What's the solution then?
If we are on an InstantTab, and we haven't yet determined its Instant support, switch to the overlay only if the page hasn't finished loading. The reason this works is that, if the page has finished loading , we can go ahead and blindly send the onchange() to it as the user types. Note that we are not waiting for the page to load to determine Instant support. We send the IPC as soon as the user switches to the tab. Waiting for a page to load is the long pole that takes an indeterminate amount of time. Waiting for an IPC is a much smaller, mostly determinate amount of time (a few milliseconds, usually). So, if it turns out that the page doesn't support Instant, we'll quickly discover that and fallback to the overlay anyway.
What happens if the tab is a "sad tab", i.e., the page has crashed?
Right.
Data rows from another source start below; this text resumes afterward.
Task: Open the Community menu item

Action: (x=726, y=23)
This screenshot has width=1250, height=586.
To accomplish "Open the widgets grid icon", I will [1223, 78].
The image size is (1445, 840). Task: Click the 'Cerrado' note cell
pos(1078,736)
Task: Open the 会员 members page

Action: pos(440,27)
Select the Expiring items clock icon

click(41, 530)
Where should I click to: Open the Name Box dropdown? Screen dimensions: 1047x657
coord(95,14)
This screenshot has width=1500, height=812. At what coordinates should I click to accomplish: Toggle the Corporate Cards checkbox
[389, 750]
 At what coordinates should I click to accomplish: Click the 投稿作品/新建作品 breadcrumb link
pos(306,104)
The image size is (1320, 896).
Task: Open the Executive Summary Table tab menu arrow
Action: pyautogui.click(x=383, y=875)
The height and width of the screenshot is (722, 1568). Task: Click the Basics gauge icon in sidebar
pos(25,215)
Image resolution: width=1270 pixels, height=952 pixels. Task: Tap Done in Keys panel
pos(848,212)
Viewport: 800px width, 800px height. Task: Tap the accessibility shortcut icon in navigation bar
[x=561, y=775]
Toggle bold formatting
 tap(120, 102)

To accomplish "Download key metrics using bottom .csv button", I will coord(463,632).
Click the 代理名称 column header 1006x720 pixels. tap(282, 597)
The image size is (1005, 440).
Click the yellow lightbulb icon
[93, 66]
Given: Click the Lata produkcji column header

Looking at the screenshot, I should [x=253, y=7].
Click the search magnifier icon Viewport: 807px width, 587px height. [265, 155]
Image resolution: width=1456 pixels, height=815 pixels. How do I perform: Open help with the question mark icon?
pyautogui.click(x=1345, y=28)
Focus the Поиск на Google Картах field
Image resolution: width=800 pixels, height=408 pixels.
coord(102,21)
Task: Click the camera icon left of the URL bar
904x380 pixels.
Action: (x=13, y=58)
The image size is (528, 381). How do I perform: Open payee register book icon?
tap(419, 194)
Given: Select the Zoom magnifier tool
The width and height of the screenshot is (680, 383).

We need to not wait for Instant support in that case.
What happens if the page isn't an Instant URL? Won't we end up waiting indefinitely for a response IPC that never arrives? So, won't we send onchange() into the void?
No. An InstantTab is only created for pages that are Instant URLs, so they should all have been bucketed into the Instant renderer process, and thus should have the SearchBox extension. So, a response IPC is guaranteed.
Well, not really. Recall that a renderer-initiated navigation normally isn't cross-process unless it crosses an app boundary. So, it's possible that a tab started out with a non-Instant URL (thus, it was not assigned to the Instant renderer), then the user clicked on a link to an Instant URL. Now, this tab is eligible to be treated as an InstantTab. But the page is still in the non-Instant renderer, so we'll never get the response IPC back. This can only happen with InstantTab and not with the overlay, because the overlay always starts out with an Instant URL, and thus always starts out in the Instant renderer.
So, putting all this together, here's our algorithm regarding InstantTab:
Questions? Comments? Send them to firstname.lastname@example.org.
 The astute reader would have observed that thus, it's technically possible for us to end up with a non-Instant URL page in the Instant renderer process, one which may even define the onsubmit() method and thus pass the Instant support determination test. This is fine. It can only happen if the Instant URL that we start with willfully redirects (using HTTP redirects) to such a non-Instant URL.